__Records for this exercise__

■ ■ ■ ■ ■

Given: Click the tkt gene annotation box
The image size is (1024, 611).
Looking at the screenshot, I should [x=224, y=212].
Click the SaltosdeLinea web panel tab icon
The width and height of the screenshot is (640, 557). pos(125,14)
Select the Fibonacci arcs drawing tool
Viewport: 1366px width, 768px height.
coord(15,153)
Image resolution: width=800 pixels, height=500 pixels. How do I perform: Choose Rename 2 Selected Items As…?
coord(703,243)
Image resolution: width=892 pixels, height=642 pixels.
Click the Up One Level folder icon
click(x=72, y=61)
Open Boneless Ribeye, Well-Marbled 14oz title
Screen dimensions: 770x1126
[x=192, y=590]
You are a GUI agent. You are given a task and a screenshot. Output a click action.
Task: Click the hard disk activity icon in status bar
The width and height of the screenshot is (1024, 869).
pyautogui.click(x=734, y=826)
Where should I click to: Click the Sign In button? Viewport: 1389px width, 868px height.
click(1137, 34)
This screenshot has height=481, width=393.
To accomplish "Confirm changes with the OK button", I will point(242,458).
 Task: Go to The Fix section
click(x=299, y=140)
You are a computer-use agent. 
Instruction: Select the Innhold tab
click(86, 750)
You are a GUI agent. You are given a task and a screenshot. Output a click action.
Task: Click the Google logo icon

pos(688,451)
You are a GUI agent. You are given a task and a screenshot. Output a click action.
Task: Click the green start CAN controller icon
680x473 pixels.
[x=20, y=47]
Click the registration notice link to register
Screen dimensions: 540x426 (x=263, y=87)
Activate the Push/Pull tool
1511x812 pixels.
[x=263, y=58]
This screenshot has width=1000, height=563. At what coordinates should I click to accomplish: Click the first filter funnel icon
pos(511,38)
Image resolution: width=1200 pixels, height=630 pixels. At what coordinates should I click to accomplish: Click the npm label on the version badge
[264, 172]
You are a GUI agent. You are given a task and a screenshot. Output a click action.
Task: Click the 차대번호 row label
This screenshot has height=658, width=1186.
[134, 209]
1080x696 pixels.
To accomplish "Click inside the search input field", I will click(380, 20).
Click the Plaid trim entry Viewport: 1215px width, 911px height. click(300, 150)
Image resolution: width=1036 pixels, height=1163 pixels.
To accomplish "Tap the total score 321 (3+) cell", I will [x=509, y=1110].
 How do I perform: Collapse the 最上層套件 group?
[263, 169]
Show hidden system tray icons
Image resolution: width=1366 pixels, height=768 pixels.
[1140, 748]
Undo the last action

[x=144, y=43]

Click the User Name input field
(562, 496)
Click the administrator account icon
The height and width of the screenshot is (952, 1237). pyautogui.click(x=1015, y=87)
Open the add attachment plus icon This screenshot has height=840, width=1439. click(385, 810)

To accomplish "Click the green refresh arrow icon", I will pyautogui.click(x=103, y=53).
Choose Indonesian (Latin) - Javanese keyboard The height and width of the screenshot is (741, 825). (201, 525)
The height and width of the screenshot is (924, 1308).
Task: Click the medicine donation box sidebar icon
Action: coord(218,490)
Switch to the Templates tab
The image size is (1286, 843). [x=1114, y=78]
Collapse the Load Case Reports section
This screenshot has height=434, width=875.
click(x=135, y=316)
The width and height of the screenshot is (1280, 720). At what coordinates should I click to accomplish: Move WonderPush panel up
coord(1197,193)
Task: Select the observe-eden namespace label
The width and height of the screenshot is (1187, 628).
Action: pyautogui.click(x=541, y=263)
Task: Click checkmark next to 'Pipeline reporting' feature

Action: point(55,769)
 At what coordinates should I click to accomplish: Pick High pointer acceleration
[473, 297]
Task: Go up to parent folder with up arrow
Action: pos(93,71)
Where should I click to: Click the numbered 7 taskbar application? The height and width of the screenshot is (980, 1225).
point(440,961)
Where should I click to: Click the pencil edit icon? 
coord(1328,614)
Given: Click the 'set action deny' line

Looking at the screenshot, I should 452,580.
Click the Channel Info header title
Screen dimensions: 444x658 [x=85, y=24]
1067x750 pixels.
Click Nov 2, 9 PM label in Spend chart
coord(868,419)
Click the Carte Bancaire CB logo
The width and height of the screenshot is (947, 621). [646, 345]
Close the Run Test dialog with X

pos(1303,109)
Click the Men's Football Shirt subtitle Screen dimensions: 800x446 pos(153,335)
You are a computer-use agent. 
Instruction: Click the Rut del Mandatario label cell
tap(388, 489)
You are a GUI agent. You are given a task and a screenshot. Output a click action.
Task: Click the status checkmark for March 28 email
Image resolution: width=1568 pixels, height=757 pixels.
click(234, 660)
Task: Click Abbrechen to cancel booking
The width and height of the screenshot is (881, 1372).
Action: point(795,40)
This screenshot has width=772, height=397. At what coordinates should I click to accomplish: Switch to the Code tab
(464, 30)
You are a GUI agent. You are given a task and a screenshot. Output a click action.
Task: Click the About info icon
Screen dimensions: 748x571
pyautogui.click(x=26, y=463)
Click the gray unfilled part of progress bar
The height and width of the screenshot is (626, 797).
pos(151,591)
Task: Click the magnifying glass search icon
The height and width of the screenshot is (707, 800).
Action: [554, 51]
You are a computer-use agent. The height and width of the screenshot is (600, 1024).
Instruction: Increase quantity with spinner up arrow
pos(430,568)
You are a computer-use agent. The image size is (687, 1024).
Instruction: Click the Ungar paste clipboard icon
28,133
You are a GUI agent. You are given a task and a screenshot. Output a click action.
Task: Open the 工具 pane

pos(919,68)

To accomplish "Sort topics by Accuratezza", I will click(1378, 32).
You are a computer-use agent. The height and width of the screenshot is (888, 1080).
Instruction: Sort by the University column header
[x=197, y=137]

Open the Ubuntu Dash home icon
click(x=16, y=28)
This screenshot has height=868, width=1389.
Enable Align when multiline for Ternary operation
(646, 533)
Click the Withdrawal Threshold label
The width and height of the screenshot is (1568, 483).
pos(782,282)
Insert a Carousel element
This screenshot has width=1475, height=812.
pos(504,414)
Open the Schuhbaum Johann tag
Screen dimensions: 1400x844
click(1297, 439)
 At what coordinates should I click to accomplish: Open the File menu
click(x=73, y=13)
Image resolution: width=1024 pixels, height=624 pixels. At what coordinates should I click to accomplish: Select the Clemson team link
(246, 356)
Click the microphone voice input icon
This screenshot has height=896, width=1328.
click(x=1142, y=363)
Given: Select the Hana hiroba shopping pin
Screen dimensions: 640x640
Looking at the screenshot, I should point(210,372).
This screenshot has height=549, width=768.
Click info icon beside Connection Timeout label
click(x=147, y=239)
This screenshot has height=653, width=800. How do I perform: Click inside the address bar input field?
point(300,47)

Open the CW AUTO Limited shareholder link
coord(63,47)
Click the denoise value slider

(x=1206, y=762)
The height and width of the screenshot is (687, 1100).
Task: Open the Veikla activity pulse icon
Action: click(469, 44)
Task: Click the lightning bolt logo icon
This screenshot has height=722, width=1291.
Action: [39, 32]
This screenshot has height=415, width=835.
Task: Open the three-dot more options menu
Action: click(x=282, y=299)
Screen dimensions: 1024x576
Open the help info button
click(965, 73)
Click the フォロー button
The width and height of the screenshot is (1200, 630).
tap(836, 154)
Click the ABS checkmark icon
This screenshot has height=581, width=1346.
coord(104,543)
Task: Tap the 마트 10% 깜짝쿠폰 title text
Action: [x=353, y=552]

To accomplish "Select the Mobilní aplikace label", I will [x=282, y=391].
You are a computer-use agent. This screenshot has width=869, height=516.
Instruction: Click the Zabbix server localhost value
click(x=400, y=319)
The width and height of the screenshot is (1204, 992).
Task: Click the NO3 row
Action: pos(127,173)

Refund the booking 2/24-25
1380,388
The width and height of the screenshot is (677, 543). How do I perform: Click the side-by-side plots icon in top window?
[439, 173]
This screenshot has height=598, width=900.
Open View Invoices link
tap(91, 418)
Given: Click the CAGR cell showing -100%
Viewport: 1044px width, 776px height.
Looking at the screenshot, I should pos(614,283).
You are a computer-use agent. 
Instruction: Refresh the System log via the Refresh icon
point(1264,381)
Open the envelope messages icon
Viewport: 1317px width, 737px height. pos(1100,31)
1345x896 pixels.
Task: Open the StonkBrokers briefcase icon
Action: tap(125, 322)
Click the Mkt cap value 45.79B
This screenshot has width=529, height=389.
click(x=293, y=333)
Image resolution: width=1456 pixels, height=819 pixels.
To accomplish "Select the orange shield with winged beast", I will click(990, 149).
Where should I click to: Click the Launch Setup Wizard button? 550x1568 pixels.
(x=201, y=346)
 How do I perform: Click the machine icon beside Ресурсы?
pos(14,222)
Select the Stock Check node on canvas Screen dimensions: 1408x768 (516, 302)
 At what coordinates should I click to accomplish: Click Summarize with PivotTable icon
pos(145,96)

■ ■ ■ ■ ■

__Directions for this task__
Write out every line of the preceding listing that contains "status".

__Exercise answer__
Task: Click the hard disk activity icon in status bar
Task: Click the status checkmark for March 28 email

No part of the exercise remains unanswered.